El libro se tambalea de verdad cuando Faber intenta demostrar un compromiso sincero con las perspectivas de los no blancos, llenando torpemente un capítulo titulado “Pinceladas diferentes para folclores diferentes” con entrevistas a compositores, DJ y locutores negros y del sur de Asia. A cada uno se le hacen preguntas casi idénticas: ¿Qué opinan de Revolver de Los Beatles? ¿Highway 61 Revisited” de Bob Dylan? ¿Qué les parece Pet Sounds de los Beach Boys y el origen de “Sloop John B” como canción popular de las Bahamas? Sus respuestas están impresas en forma de preguntas y respuestas. Es tan insoportable como suena.

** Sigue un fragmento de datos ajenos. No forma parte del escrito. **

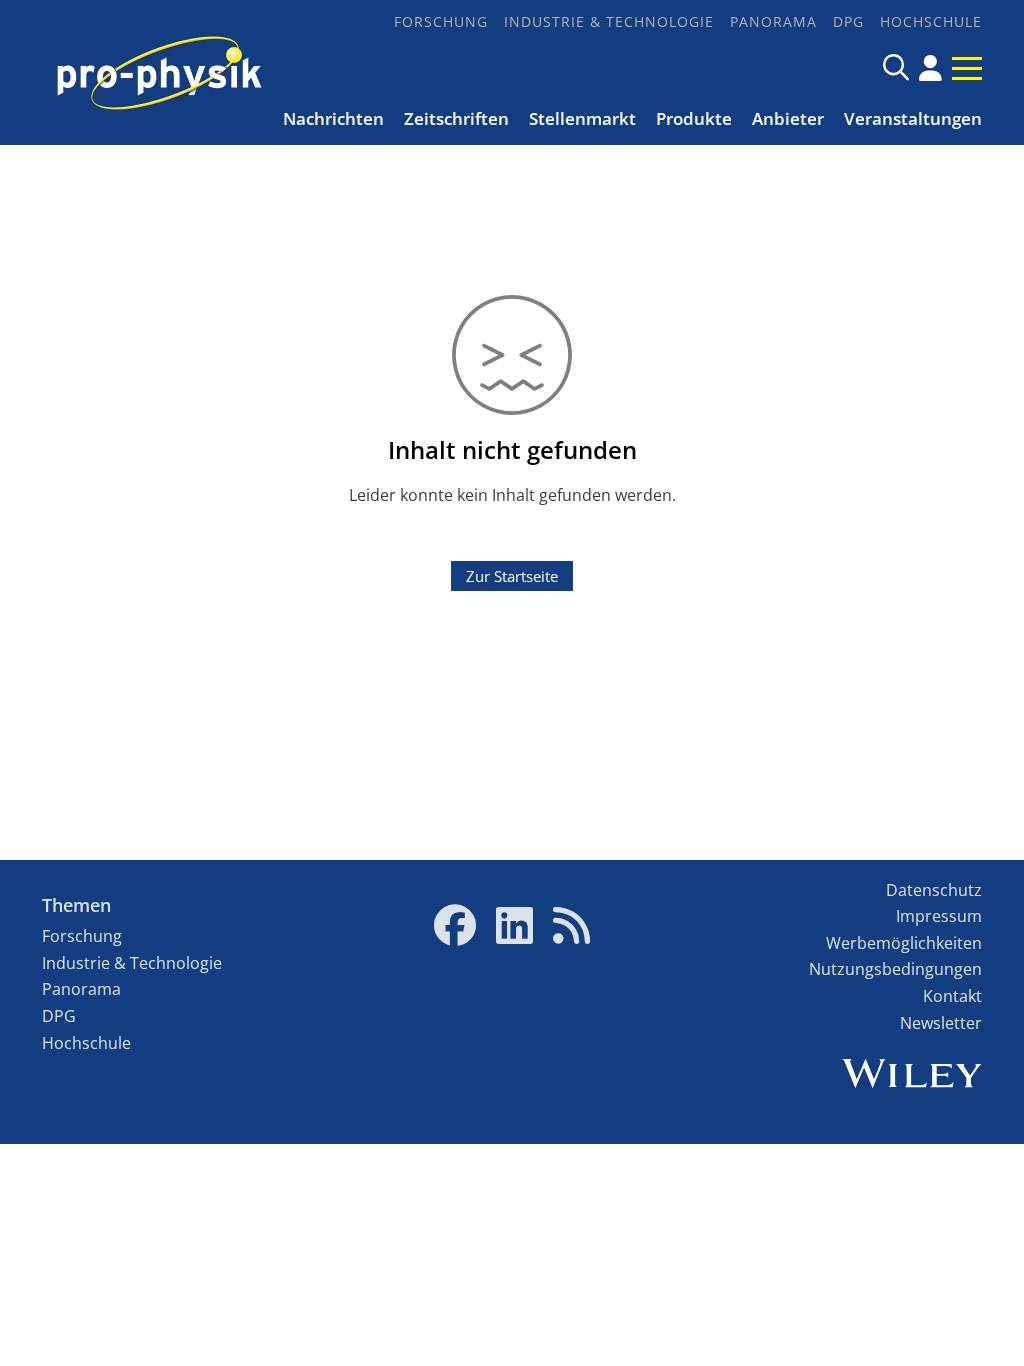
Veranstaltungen (913, 118)
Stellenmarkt (582, 118)
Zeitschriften (456, 118)
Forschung (441, 21)
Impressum (939, 916)
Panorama (773, 21)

Quizá lo más notable y admirable de Listen es que exista. Tras la muerte de Eva, la mujer de Faber, en 2014, el escritor declaró el final de su carrera. “La historia demuestra que la mayoría de los escritores acaban siendo olvidados de todos modos”, dijo entonces. “Es muy probable que eso ocurra con mis libros”. Al leer Listen, me acordé de la voz de otra excéntrica escritora británica que renunció a escribir en su mejor momento. Rosemary Tonks trabajó brevemente para la BBC en su juventud, y Min, la protagonista de su novela The Bloater (La sanguinaria) (1968), es una ingeniera de sonido que discute arquetípicamente con sus colegas sobre las sutilezas del tono y el gusto mientras puntúan una emisión experimental de radio de un poema griego sobre Orestes:
Esta vez se eliminan los agudos, se añade algo de eco y la voz es el doble de tonta que antes, pero de algún modo convincente. Obviamente, no sirve de nada ser ligeramente vulgar; hay que ser absolutamente vulgar. El gusto en las artes y el teatro nunca debe confundirse con el “buen gusto”, que es estático y de clase media. Es evidente que estamos tratando esta voz como una barra de pan, primero le quitamos la corteza, luego el pie, y ahora vamos a cortarla en rebanadas . . con un poco de suerte. Ah, no –
Tonks fue un paso más allá que Faber cuando decidió que su carrera literaria había terminado: quemó todos sus viejos manuscritos. Este autoengaño fue tan exitoso que su obra se perdió en gran parte hasta que los editores comenzaron a reeditarla tras su muerte en 2014. Faber, en cambio, pudo volver a tropezar con el mundo de las palabras en vida. “Aquí estoy, cantando”, escribe, “y tú me estás escuchando”.